Repeat all entries exactly.
• • • • •
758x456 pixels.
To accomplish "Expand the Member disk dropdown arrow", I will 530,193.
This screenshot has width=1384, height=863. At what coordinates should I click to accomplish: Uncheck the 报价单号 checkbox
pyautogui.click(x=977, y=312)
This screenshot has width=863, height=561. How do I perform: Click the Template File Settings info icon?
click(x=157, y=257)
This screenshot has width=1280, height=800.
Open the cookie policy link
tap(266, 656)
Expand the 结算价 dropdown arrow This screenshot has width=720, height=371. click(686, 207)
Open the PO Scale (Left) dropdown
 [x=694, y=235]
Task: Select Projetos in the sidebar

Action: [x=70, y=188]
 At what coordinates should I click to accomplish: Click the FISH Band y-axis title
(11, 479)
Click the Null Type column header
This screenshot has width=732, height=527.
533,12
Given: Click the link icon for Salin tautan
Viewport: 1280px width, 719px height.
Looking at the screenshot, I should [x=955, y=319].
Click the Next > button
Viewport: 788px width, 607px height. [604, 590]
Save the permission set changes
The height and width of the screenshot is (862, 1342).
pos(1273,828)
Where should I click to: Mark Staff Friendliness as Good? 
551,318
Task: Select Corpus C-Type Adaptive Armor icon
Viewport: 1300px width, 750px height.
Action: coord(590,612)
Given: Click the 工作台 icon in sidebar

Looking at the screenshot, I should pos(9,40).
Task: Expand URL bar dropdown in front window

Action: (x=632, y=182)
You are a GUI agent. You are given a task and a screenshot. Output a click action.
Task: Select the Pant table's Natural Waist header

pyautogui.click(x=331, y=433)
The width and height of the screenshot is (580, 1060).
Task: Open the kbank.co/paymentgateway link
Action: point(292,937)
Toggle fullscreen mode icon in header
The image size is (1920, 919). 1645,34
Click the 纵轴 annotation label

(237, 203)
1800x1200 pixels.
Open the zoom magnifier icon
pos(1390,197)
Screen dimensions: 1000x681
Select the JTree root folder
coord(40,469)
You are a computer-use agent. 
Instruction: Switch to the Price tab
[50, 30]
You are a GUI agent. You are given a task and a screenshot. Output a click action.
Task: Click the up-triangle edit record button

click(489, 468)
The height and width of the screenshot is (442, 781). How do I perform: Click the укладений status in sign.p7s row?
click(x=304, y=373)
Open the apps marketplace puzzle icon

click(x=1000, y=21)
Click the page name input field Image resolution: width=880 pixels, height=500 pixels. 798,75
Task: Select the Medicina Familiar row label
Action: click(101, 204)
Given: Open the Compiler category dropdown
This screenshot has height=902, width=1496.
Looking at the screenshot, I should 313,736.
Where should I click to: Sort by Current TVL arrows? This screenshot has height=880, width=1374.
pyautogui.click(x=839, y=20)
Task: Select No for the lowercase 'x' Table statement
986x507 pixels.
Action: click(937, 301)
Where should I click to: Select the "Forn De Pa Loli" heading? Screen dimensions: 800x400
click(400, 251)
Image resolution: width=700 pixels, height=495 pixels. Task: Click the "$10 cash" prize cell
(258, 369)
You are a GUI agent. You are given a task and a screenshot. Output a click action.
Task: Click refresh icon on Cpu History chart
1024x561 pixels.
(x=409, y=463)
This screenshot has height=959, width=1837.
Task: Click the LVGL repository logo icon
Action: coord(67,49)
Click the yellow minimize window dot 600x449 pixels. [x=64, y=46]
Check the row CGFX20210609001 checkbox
• • • • •
● **Your response**
758x456 pixels.
To accomplish "Expand the Member disk dropdown arrow", I will 530,193.
This screenshot has width=1384, height=863. At what coordinates should I click to accomplish: Uncheck the 报价单号 checkbox
pyautogui.click(x=977, y=312)
This screenshot has width=863, height=561. How do I perform: Click the Template File Settings info icon?
click(x=157, y=257)
This screenshot has width=1280, height=800.
Open the cookie policy link
tap(266, 656)
Expand the 结算价 dropdown arrow This screenshot has width=720, height=371. click(686, 207)
Open the PO Scale (Left) dropdown
 [x=694, y=235]
Task: Select Projetos in the sidebar

Action: [x=70, y=188]
 At what coordinates should I click to accomplish: Click the FISH Band y-axis title
(11, 479)
Click the Null Type column header
This screenshot has width=732, height=527.
533,12
Given: Click the link icon for Salin tautan
Viewport: 1280px width, 719px height.
Looking at the screenshot, I should [x=955, y=319].
Click the Next > button
Viewport: 788px width, 607px height. [604, 590]
Save the permission set changes
The height and width of the screenshot is (862, 1342).
pos(1273,828)
Where should I click to: Mark Staff Friendliness as Good? 
551,318
Task: Select Corpus C-Type Adaptive Armor icon
Viewport: 1300px width, 750px height.
Action: coord(590,612)
Given: Click the 工作台 icon in sidebar

Looking at the screenshot, I should pos(9,40).
Task: Expand URL bar dropdown in front window

Action: (x=632, y=182)
You are a GUI agent. You are given a task and a screenshot. Output a click action.
Task: Select the Pant table's Natural Waist header

pyautogui.click(x=331, y=433)
The width and height of the screenshot is (580, 1060).
Task: Open the kbank.co/paymentgateway link
Action: point(292,937)
Toggle fullscreen mode icon in header
The image size is (1920, 919). 1645,34
Click the 纵轴 annotation label

(237, 203)
1800x1200 pixels.
Open the zoom magnifier icon
pos(1390,197)
Screen dimensions: 1000x681
Select the JTree root folder
coord(40,469)
You are a computer-use agent. 
Instruction: Switch to the Price tab
[50, 30]
You are a GUI agent. You are given a task and a screenshot. Output a click action.
Task: Click the up-triangle edit record button

click(489, 468)
The height and width of the screenshot is (442, 781). How do I perform: Click the укладений status in sign.p7s row?
click(x=304, y=373)
Open the apps marketplace puzzle icon

click(x=1000, y=21)
Click the page name input field Image resolution: width=880 pixels, height=500 pixels. 798,75
Task: Select the Medicina Familiar row label
Action: click(101, 204)
Given: Open the Compiler category dropdown
This screenshot has height=902, width=1496.
Looking at the screenshot, I should 313,736.
Where should I click to: Sort by Current TVL arrows? This screenshot has height=880, width=1374.
pyautogui.click(x=839, y=20)
Task: Select No for the lowercase 'x' Table statement
986x507 pixels.
Action: click(937, 301)
Where should I click to: Select the "Forn De Pa Loli" heading? Screen dimensions: 800x400
click(400, 251)
Image resolution: width=700 pixels, height=495 pixels. Task: Click the "$10 cash" prize cell
(258, 369)
You are a GUI agent. You are given a task and a screenshot. Output a click action.
Task: Click refresh icon on Cpu History chart
1024x561 pixels.
(x=409, y=463)
This screenshot has height=959, width=1837.
Task: Click the LVGL repository logo icon
Action: coord(67,49)
Click the yellow minimize window dot 600x449 pixels. [x=64, y=46]
Check the row CGFX20210609001 checkbox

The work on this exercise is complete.